The only way to work towards eradicating a problem is to gain a better understanding on what the problem is, what these people are going through every single day. It is an experience unlike any other watching someone slowly kill themselves, and watching how helpless they feel in their own lives. It is a very painful, very sobering feeling, knowing that your childhood best friend passed away because they couldn't beat their disease. Knowing that maybe if more people stepped up, knowing that maybe if more people cared to educate the masses on this disease, that maybe it could have saved them. While there is no way to know, and we can't live in the past, we can use the past to influence our future in a positive direction. For every addict there is a mother, a father, a sister, brother, child, a lover. For every addict, there is someone hurting over their loved one slowly disappearing before their eyes. For every addict, there are people struggling. Its inhumane to assume these people don't deserve better because they aren't struggling in the way you are, and inhumane to assume these people deserve this life. I know it hurts watching someone make the same mistake over and over again, but anger and hate towards the topic will not bring constructive solutions. We must stand together, and help all of those who have fallen victim. You don't have to even be a drug user, or even a fan of drugs, to understand that support, love and compassion for your fellow human can and will go a long way. We are all struggling in our own way, and we all could use some help.
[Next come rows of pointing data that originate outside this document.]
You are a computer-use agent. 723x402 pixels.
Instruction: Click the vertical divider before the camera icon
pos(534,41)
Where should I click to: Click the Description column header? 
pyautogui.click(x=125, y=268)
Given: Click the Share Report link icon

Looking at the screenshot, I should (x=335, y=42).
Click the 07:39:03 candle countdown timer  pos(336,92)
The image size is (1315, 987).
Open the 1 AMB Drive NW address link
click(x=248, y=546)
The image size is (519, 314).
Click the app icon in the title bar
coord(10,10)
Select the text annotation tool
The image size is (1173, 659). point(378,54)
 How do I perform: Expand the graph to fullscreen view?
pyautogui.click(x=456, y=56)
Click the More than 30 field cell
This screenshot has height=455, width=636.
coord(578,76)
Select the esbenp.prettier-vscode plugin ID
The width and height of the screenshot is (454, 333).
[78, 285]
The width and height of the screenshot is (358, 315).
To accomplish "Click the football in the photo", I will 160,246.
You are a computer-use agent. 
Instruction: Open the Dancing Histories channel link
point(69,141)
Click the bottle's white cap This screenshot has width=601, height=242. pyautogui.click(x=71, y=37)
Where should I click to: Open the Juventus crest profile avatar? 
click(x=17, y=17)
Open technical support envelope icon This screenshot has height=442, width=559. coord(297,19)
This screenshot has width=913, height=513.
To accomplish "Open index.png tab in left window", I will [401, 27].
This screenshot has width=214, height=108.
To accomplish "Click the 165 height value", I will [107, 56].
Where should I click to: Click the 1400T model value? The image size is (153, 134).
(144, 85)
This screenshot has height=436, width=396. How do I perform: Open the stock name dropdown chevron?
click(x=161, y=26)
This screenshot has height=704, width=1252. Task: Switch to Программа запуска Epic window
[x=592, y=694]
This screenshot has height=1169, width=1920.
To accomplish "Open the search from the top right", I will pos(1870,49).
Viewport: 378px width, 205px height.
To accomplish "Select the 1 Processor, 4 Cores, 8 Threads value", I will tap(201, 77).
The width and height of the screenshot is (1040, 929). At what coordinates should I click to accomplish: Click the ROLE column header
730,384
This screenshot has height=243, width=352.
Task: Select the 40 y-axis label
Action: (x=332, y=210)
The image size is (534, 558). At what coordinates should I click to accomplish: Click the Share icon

The next time you find yourself in a situation ready to talk down on these people because you don't understand their motives, just remember that it could be your sister, your brother, your child. It could be your mother or your aunt, or maybe your bestfriend you are talking about. Give these people a chance to grow from your love, from your support, not from your anger and your disapproval. You don't have to like drugs to love an addict. You just have to be compassionate. Go uplift somebody today, go get involved and tell someone that they are worthy. That they can do it, they can beat this disease. That they are strong, and that you love them. And most importantly, that you are there.
And to every addict out there; you are STRONG. You are WORTHY. And you are LOVED. I support you, and I ask others to help join me in supporting you as well. Go get help, you deserve it. You deserve the freedom, the happiness. You can change your life, I believe in you and others do (and will) too. Don't be afraid to ask for help, to make the change to be better. Because someone loves you out there, someone cares about your life. I care about your life. And I will speak on your behalf, on our behalf, till my last breath.